Marcelo tomou posse e, à noite, saltou à cadência da música de Abrunhosa, lembrou-me Dom Pedro na rambóia com a Lisboa medieva pobre.
O país estava a precisar de um presidente assim, à maneira de Mário Soares, ouviu-se repetidamente, e o próprio Marcelo não escondeu, mesmo durante a campanha eleitoral, que lhe admirava o estilo. Não a dançar, Soares, mesmo quando jovem, segundo parece, tinha o pé pesado.
Hoje está em Lisboa Pierre Moscovici para discussões com António Costa e Mário Centeno*.
O
Eurogrupo insiste num Plano B.
Por razões óbvias, um plano B não é hipótese de que se reconheça publicamente a existência (mas que, no entanto, não pode deixar de existir) e se divulgue antes que se torne imperioso adoptá-la. Se anunciar um plano é uma jogada arriscada, divulgar uma hipótese alternativa equivaleria a comprometer o Plano A, que, neste caso, é o OE 2016. Estará o Eurogrupo a tentar precipitar o derrube do governo quando pretende o anúncio público da insuficiência das medidas previstas no OE, ainda em discussão na especialidade? Ou ficará sossegado quando hoje António Costa tiver uma conversa de pé-de-orelha com Pierre Moscovici?
A propósito de planos que, como os chapéus, há-os de vários feitios:
Completam-se hoje 30 anos sobre a data em que Mário Soares iniciou o seu primeiro mandato como Presidente da República.

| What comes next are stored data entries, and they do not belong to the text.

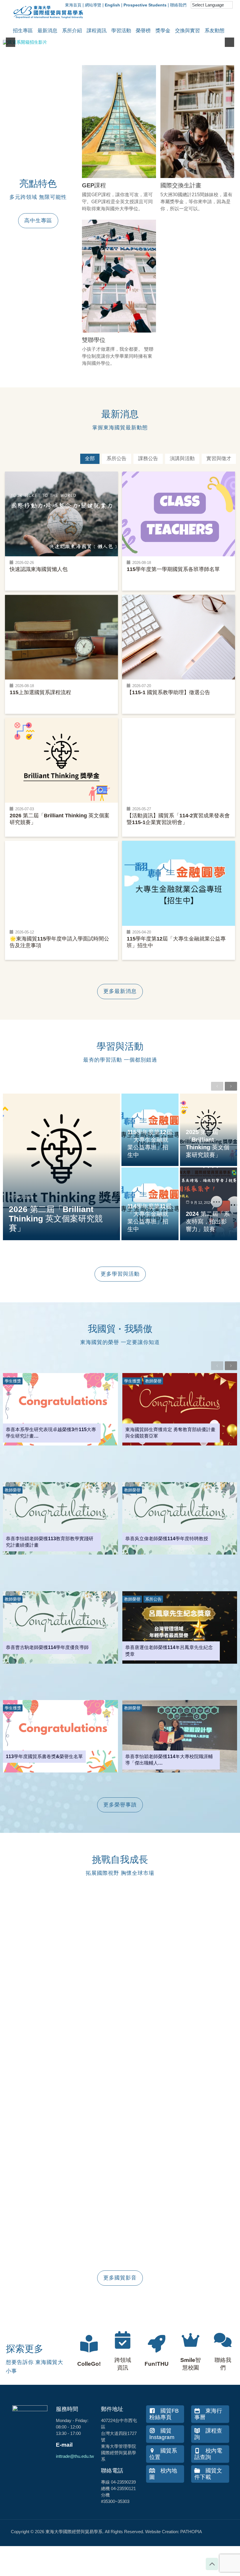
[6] (126, 40)
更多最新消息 (120, 991)
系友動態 (214, 30)
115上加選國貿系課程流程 (40, 692)
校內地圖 (163, 2473)
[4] (114, 40)
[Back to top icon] (212, 2564)
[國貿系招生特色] (120, 42)
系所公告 (153, 1599)
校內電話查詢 (208, 2454)
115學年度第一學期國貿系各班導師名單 (173, 569)
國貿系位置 (163, 2454)
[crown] (190, 2340)
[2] (102, 40)
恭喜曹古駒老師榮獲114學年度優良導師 (47, 1647)
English (112, 5)
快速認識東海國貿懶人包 (39, 569)
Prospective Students (145, 5)
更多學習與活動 (120, 1274)
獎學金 (162, 30)
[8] (138, 40)
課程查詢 (208, 2434)
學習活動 (121, 30)
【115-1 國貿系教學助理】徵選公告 (168, 692)
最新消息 (47, 30)
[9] (145, 40)
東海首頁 (73, 5)
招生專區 (23, 30)
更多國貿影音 (120, 2278)
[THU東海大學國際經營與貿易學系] (45, 20)
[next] (229, 42)
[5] (120, 40)
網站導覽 (93, 5)
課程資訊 (97, 30)
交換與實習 (187, 30)
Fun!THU (157, 2364)
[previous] (10, 42)
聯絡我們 (178, 5)
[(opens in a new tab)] (119, 121)
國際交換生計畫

Nos primeiros dias de 1986 tinha havido um frente-a-frente entre Freitas do Amaral e Maria de Lourdes Pintassilgo. A páginas tantas, a discussão de ideias centra-se no confronto entre as virtudes e os malefícios do Plano. Freitas do Amaral aceita o Plano porque a Constituição** obrigava, Maria de Lourdes Pintassilgo considera o Plano uma exigência de sobrevivência nacional.
Que o Plano não é assim tão útil e pode até ser perigoso, explica Freitas do Amaral, mostra-o o facto de haver países que não perdem tempo com planos, e são muito felizes com isso, e, pelo contrário, países que têm no Plano o seu santo salvador não passam da cepa torta. Quanto muito, Freitas do Amaral, concede que deveria haver um conjunto de objectivos.

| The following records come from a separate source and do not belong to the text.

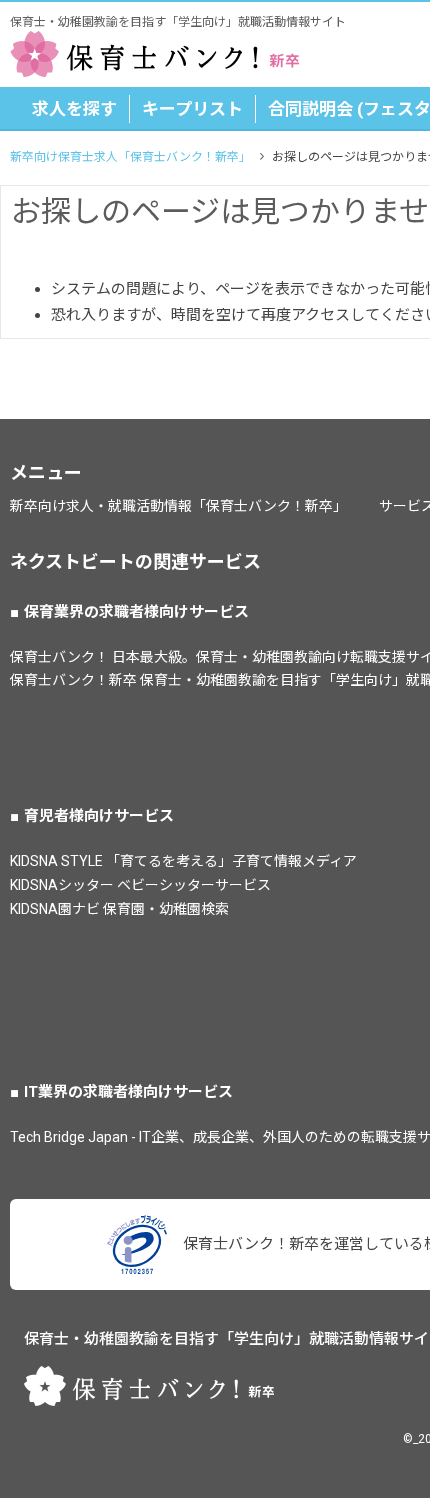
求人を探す (74, 109)
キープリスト (192, 109)
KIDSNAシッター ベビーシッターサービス (140, 885)
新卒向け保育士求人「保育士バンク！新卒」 (130, 157)
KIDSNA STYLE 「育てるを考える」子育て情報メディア (183, 861)
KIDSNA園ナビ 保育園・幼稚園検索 (119, 909)
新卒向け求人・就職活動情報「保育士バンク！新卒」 (178, 506)
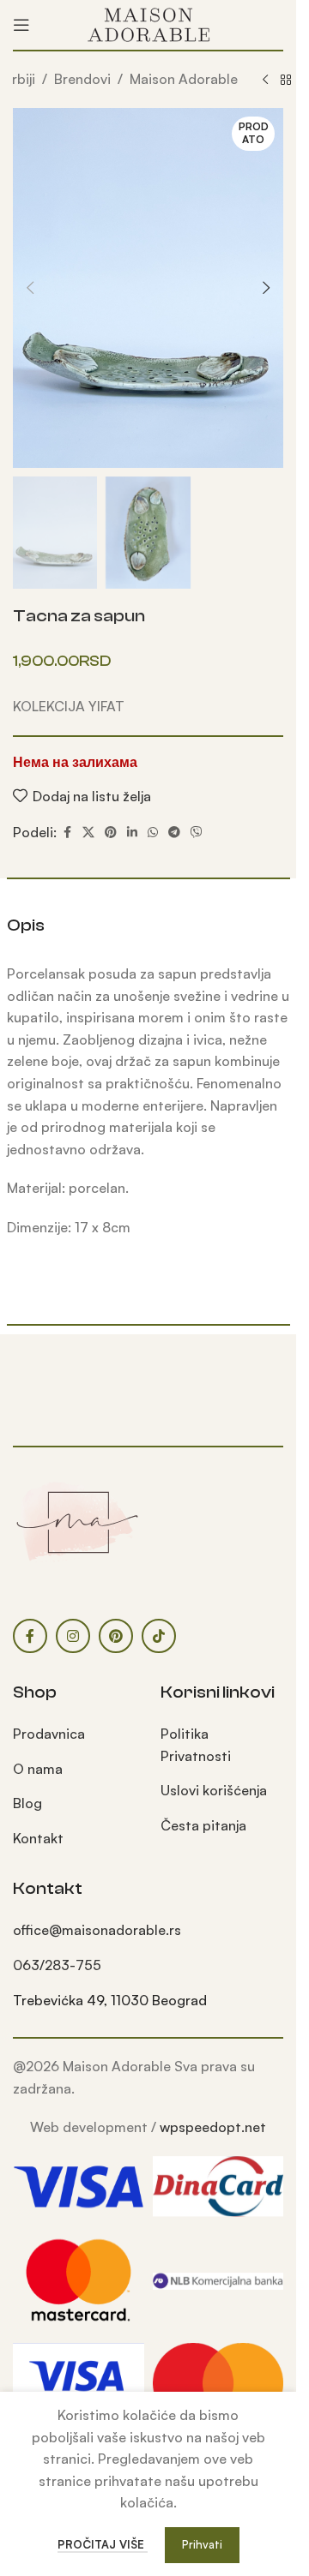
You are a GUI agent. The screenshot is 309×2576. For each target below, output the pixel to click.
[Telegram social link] (174, 832)
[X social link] (88, 832)
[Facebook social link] (67, 832)
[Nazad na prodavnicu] (286, 80)
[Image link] (77, 1521)
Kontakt (38, 1838)
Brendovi (82, 78)
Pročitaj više (103, 2544)
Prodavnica (49, 1733)
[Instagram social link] (73, 1636)
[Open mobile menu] (21, 25)
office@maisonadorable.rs (97, 1929)
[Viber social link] (196, 832)
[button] (30, 288)
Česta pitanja (203, 1825)
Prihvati (202, 2544)
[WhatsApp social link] (152, 832)
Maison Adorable (184, 78)
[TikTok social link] (159, 1636)
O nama (38, 1768)
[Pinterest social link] (111, 832)
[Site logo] (148, 23)
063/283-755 (57, 1965)
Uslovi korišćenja (214, 1790)
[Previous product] (265, 80)
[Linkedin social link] (132, 832)
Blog (27, 1803)
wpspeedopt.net (213, 2127)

Por pouco, não venceu as eleições na primeira volta.
Defrontou Mário Soares na segunda volta, que havia partido de uma posição de popularidade, medida pelas sondagens, inferior aquela com Cavaco Silva deixou ontem a presidência.
No frente-a-frente final, Freitas do Amaral foi analítico, exaustivo na explicitação dos objectivos que se propunha atingir como presidente da República; Mário Soares, foi sintético, mais voltado para a contestação à consistência dos propósitos do seu opositor do que dar conta dos seus. Venceu Mário Soares.

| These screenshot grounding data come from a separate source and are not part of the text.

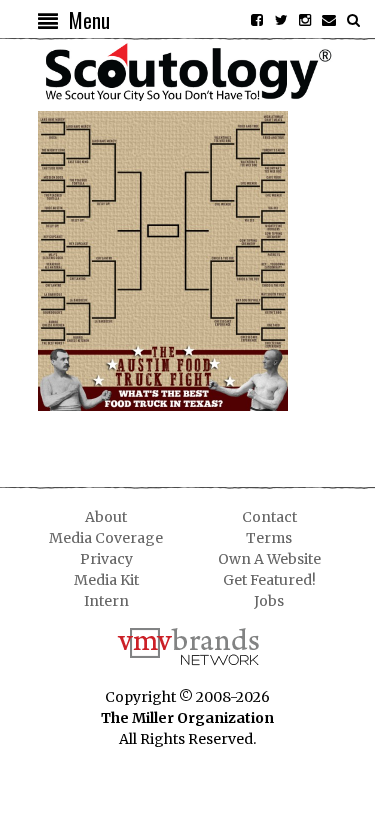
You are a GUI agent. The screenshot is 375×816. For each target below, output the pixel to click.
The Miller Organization (187, 718)
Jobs (269, 601)
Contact (269, 517)
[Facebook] (257, 20)
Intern (106, 601)
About (106, 517)
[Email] (329, 20)
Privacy (106, 559)
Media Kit (106, 580)
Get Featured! (269, 580)
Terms (269, 538)
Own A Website (269, 559)
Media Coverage (106, 538)
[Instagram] (305, 20)
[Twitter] (281, 20)
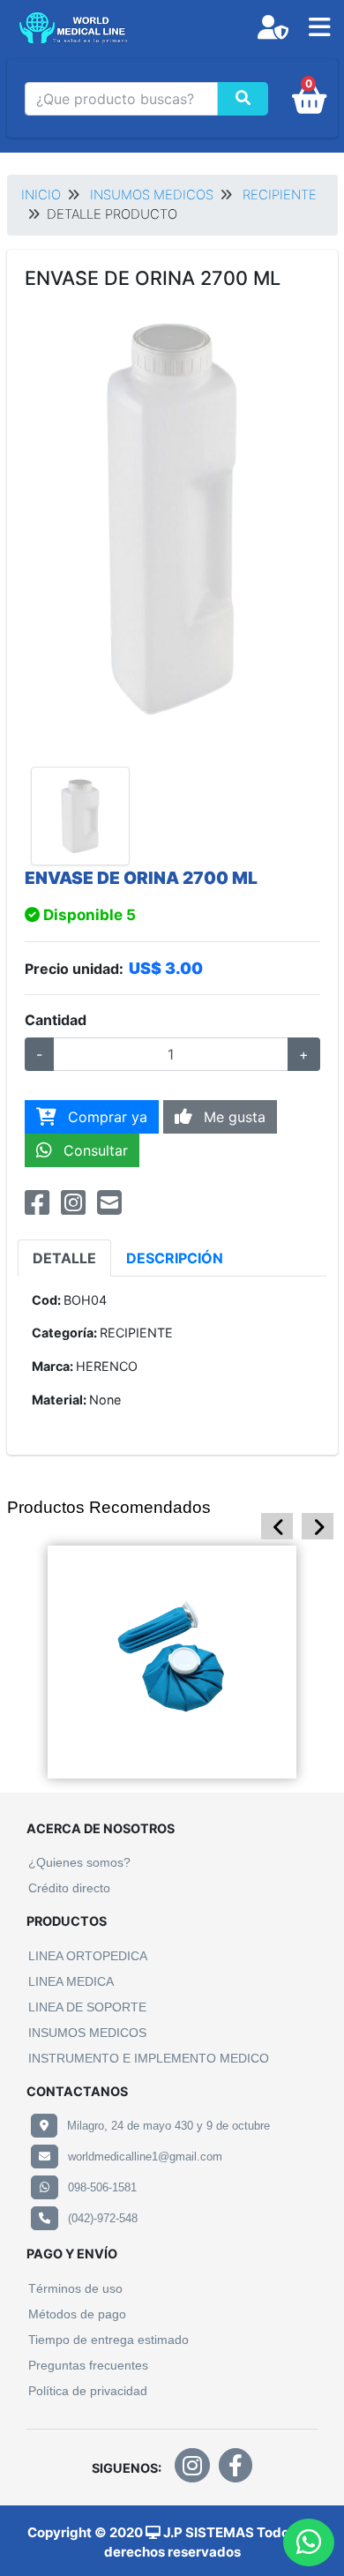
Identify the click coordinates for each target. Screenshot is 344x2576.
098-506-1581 (102, 2187)
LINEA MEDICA (71, 1981)
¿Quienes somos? (79, 1862)
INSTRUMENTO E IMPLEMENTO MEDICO (148, 2058)
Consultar (93, 1150)
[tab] (64, 1258)
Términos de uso (75, 2288)
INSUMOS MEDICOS (151, 195)
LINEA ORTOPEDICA (87, 1956)
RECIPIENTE (280, 195)
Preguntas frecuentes (88, 2365)
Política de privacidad (87, 2391)
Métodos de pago (77, 2314)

Trinta anos depois, Marcelo Rebelo de Sousa, tomou posse como Presidente da República.
Foi eleito à primeira volta, assumindo explicitamente ver em Mário Soares o modelo que se propõe adoptar, sem obediência a planos prévios, movimentando-se consoante as circunstâncias. Mais do que manda a Constituição, a presidência é moldada pela personalidade do incumbente, ouviu-se ontem com insistência.
Não sabemos, nem saberemos como se haveria Mário Soares com o espectro no horizonte próximo de planos de medidas de austeridade, que colocarão à prova a fragilidade do apoio condicionado ao Governo.
Como se haverá Marcelo Rebelo de Sousa com eles? É esse o travo amargo de quarta-feira de cinzas.